Andrew Weissman of ECB Analytics sees Libyan production as basically making the difference between market being severely short for the balance of the year or balanced -- possibly even slightly oversupplied. He says that while supply could be disrupted again at any time he would expect the market to initially shrug that off on the assumption, given today’s experience, that would likely to be short lived. Also, he worries about the expectation that 60-70% of Syncrude production will be restored in August and weak distillate demand during the last four weeks. All of this having been said, once prices bottom out, could be a strong rebound sometime in September. 

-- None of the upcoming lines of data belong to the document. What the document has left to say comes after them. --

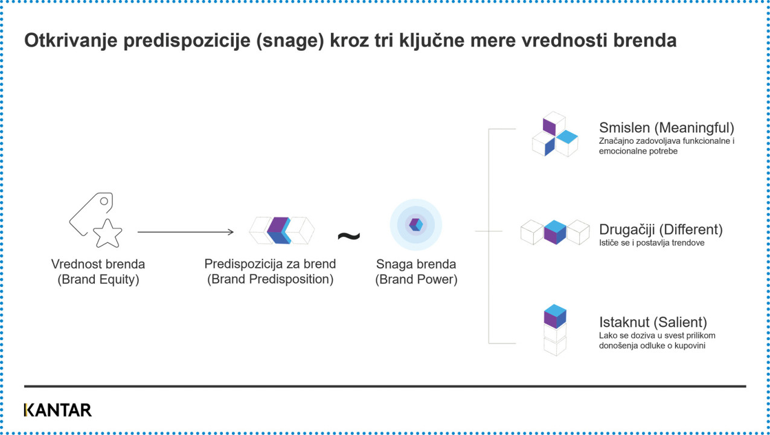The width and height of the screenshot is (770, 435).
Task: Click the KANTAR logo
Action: [x=58, y=410]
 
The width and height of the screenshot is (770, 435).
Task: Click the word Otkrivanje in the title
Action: [x=71, y=40]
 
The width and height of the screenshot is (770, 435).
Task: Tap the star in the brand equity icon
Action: [x=107, y=233]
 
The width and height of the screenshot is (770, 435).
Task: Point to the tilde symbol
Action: [x=349, y=236]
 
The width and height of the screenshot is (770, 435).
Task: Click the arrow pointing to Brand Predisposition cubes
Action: [x=185, y=232]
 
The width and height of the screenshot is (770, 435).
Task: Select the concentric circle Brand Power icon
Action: [x=415, y=225]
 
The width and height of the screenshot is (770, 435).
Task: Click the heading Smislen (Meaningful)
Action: [x=667, y=127]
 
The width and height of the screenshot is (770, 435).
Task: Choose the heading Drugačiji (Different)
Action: [x=661, y=230]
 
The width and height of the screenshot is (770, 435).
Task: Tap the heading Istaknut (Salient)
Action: [x=653, y=322]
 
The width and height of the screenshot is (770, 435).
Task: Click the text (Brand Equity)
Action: [x=98, y=279]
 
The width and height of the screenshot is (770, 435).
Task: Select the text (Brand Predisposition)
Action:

A potential driver includes continued declines in Cushing, Okla., stocks. The lowest level in the past several years was 18 million, and even that was before most of the pipelines to the Gulf were built. We may be close to the point where stocks fall below minimum operating needs of refiners. When this occurs, steep price increases are possible. About the same time, growth in Permian production in the Permian Basin is likely to come to an abrupt halt due to all the pipeline takeaway capacity reaching full utilization. This also is a huge potential catalyst, which I don’t think the market is currently considering adequately.  Finally, I expect sanction waivers to be relatively small. Over the next few months, price swings could startle the market.

The International Energy Agency is warning about tight supply and no spare capacity. The large number of disruptions reminds us of the pressure on global oil supply, according to the IEA said. This will become an even bigger issue as rising production from the Middle East Gulf countries and Russia -- welcome though it is -- comes at the expense of the world's spare capacity cushion, which might be stretched to the limit. The IEA also reported that U.S. sanctions could reduce Iranian oil exports by significantly more than the 1.2 million barrels a day seen in the previous round of sanctions. In June, Tehran crude exports fell back by about 230,000 barrels a day, as European purchases dropped by nearly 50%. 

There is nowhere to run, nowhere to hide. We warned about the massive drop in cap x years ago and now we are feeling the impact, Good news on that front. BlackRock Inc. raised $1.5 billion for its most recent energy and power infrastructure fund, pushing the world’s largest asset manager further into illiquid assets, according to Bloomberg. Now we only have a trillion dollars to go to get to where we need to be.